Technical Study of Paintings
In the Technical Study of Paintings the studio is able to offer the following methods of analysis to investigate further into an artist’s materials and techniques, and into any subsequent layers or additions added thereafter.
Raking light topography
Ultra-violet fluorescence photography (UV)
Infra red reflectography (IRR)
Digital infra red reflectography (DIRR)*
Digitised infrared reflectographic mosaics
Transmitted infra red reflectography (TIRR)
Digital Transmitted infra red reflectography (TIRR)*
Transmitted light photography
Digitised x-radiographic mosaics
X-ray fluorescence (XRF)*
Optical and polarised light microscopy with UV fluorescence and interference plate options (PLM)
Dispersed sample analysis and pigment identification
Cross-sectional paint strata
Scanning electron microscopy (SEM) with Energy dispersive x-ray (EDX), with X-ray diffraction (XRD), with X-ray spectroscopy (XRS) or with Fourier transfer infrared (FTIR)*
Gas chromatography with mass spectrometry (GCMS)*
High performance liquid chromatography (HPLC)*
Macro and micro digital image photography
*These techniques used in the technical study of paintings require highly specialised equipment and are therefore out-sourced as and when necessary.
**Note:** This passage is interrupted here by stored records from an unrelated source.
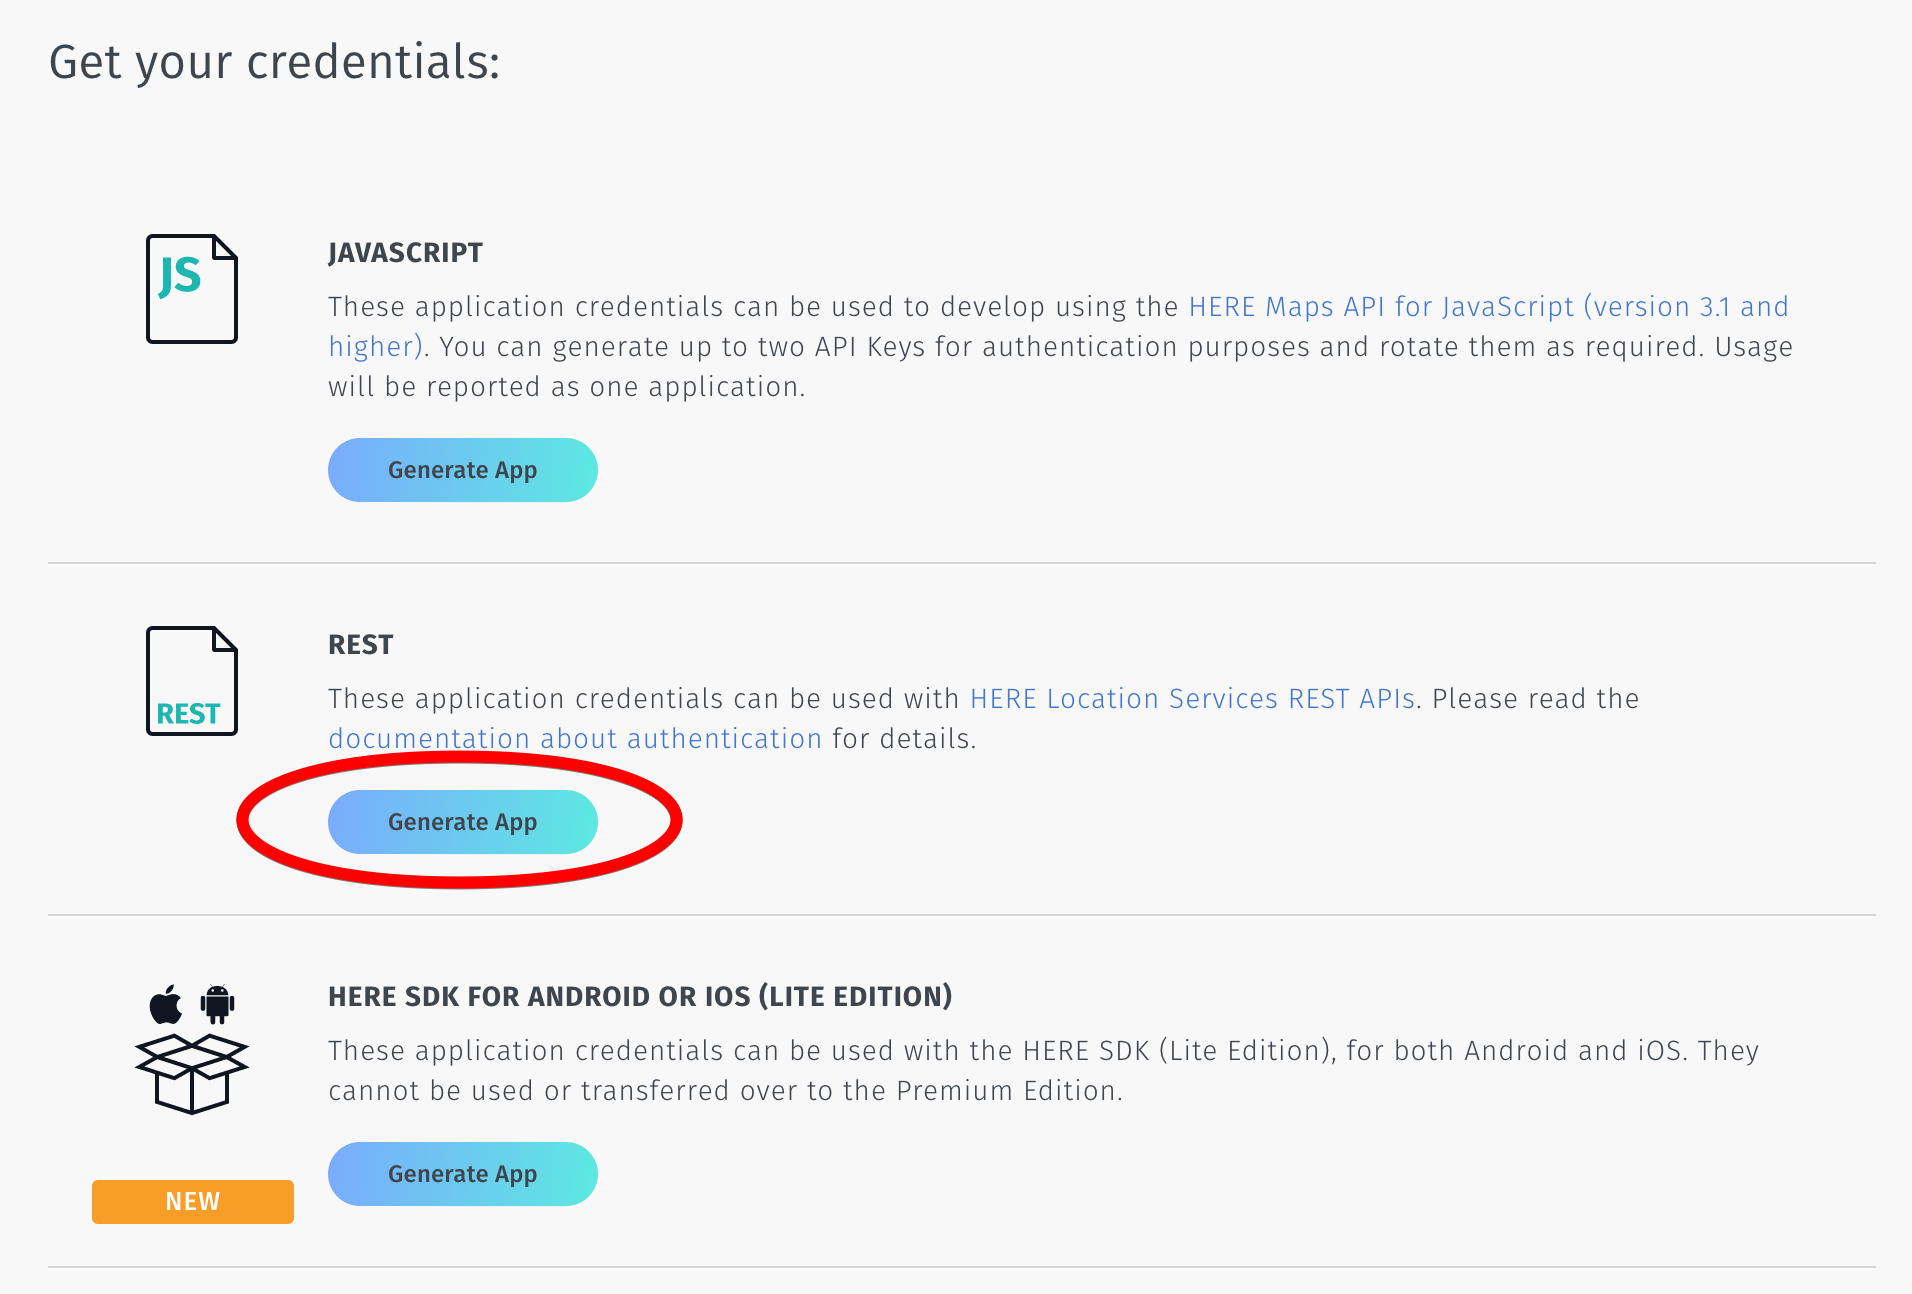This screenshot has height=1294, width=1912.
Task: Click the REST file icon
Action: point(191,681)
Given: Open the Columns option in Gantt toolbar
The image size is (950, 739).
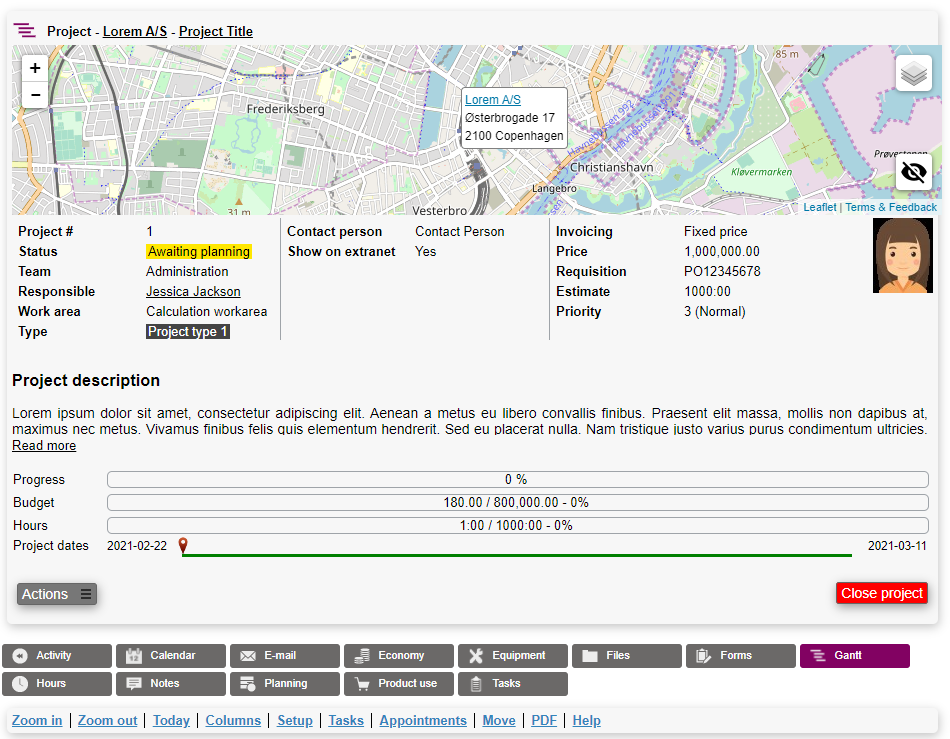Looking at the screenshot, I should pos(233,721).
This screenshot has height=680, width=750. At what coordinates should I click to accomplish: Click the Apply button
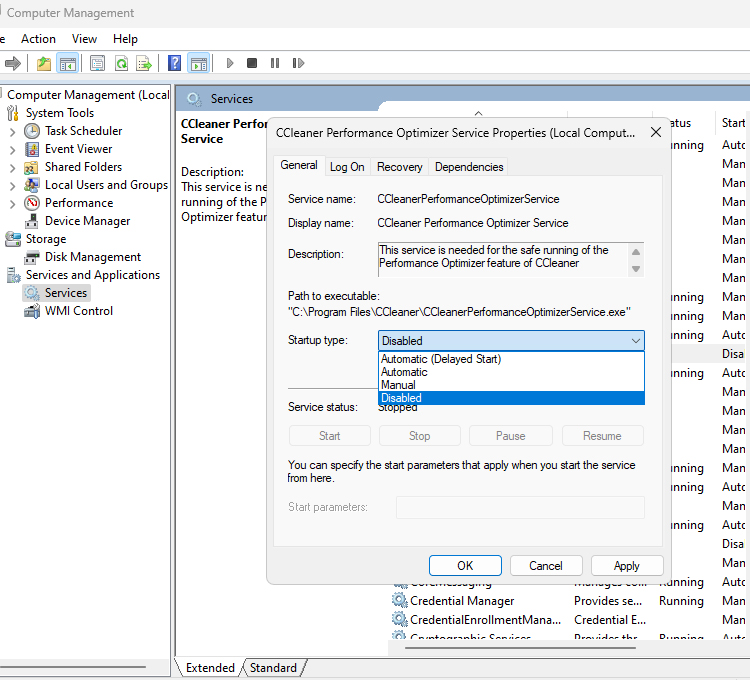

New and improved techniques for technical study are also being brought in to use all the time and we are aware of the constant need to keep abreast of the fast evolving technology in this field. In this KSH & Co Ltd often works closely with Art Access & Research Ltd (London) and Libby Sheldon (London and Norfolk), as well as the technical imaging department of the Hamilton Kerr Institute (Cambridge), Brian Singer (University of Northumbria) and Dendrochronological Consultancy Ltd (Sheffield).
As the company enjoys a close and trusted professional relationship with many leading art institutions around the world, we are often able to access comparable technical and historical data on other fully authorized works where other companies may not be able to so readily.